I don't have any sympathy for either side. I don't feel for the players and their exorbitant contracts. I don't feel for the owners and the billions of dollars that they have locked up in Swiss bank accounts or whatever. I don't have any reason to feel bad for them at all.
In the end, when this lockout is finally over, the players will still be getting millions of dollars. The owners will still be rich as all get out. Each side will ultimately get what they want, which is a boatload of money that they can pretty much spend on whatever they want. When all is said and done, everyone will get what they want.
Except for us, the fans.
It's the fans, the die-hard NBA fans that eat, drink and sleep basketball, that are left out in the cold during the dog days of summer while millionaires fight with billionaires over what to do with our money. I mean, this money that they're all fighting over isn't growing on trees. It isn't falling from the sky and into the pockets of every person associated with the NBA. It all comes from the consumer, the fans, us. Basically, we as consumers are being tossed aside while the owners and players scratch, slap and pull each other's hair out over our hard-earned dollar.So why should we sympathize for either side? Why even choose a side? This is the NBA. Where showing off your lavish lifestyle happens. We watch the players enter and leave the arenas on a nightly basis wearing their Armani suits and sporting earrings, bracelets and watches that you can't look directly into because of possible loss of sight due to the sheer volume of diamonds. You have Marquis Daniels spending who knows how much money on a diamond necklace of his head. And now everyone is going to argue over wanting more money?

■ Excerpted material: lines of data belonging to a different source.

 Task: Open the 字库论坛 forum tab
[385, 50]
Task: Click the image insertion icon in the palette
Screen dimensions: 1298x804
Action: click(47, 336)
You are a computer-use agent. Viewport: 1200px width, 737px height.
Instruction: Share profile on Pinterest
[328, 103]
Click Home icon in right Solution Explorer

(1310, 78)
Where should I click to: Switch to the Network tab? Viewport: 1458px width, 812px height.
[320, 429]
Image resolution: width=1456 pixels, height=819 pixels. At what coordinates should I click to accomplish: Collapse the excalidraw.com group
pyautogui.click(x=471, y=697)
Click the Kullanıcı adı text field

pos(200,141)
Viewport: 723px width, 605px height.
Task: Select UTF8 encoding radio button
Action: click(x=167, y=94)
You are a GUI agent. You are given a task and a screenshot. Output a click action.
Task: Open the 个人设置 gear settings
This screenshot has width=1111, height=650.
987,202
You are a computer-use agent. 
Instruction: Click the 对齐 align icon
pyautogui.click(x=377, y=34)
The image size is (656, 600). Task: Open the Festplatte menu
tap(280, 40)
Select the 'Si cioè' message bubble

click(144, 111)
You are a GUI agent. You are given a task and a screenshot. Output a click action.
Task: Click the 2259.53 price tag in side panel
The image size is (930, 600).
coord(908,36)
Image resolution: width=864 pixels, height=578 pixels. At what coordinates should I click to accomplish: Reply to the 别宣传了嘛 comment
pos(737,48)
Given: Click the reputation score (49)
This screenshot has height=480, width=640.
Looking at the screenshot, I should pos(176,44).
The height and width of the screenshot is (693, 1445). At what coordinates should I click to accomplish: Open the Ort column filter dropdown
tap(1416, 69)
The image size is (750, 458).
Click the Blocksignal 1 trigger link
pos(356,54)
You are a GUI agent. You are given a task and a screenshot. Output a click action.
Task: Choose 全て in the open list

This comes from the same league where Latrell Sprewell told everyone that he couldn't feed his family with a $14 million contract and Patrick Ewing announced to the world during the 1999 lockout, "Sure, we make a lot of money, but we spend a lot, too."
You'd think the NBA would have learned its lesson. The NBA reached the height of its popularity in 1997 and 1998, thanks to some guy named Michael Jordan and his team in Chicago. Then some arguing over money shortened the 1998-99 season to 50 games. Two of the most famous and talk-about NBA Finals series ever featuring the Bulls and the Jazz was followed by one of the most forgettable NBA Finals in recent memory between the Spurs and the Knicks. The NBA thought it could do whatever it wanted and that the fans would come storming back.
They didn't. Not for a while. It took years of the league searching for and doing everything in its powers to market the next great superstar--from Shaquille O'Neal to Allen Iverson to Kobe Bryant to Dwyane Wade to LeBron James--before fans finally helped build the NBA into the immensely popular business that it is today.
And now they're alienating us again. They're talking about missing an entire season over something that the common fan who works 40 hours a week to provide for their family can't wrap his mind around. Sure, they'll try to repay us with cheesy commercials and maybe a free t-shirt or two, but that's only until they can safely jack up the already-inflated ticket prices that are currently squeezing the true fans into the nosebleeds in order to cater to the high-paid execs who barely watch a minute of the action.
Fans don't care about revenue sharing. We couldn't care less. We care about wins, losses, points, rebounds, assists, defensive strategies and pick-and-rolls. We care about basketball. We want to talk basketball. We want to see basketball.
Instead, we're stuck talking about which group of rich people will end up with the most money.
We're the real losers in all of this.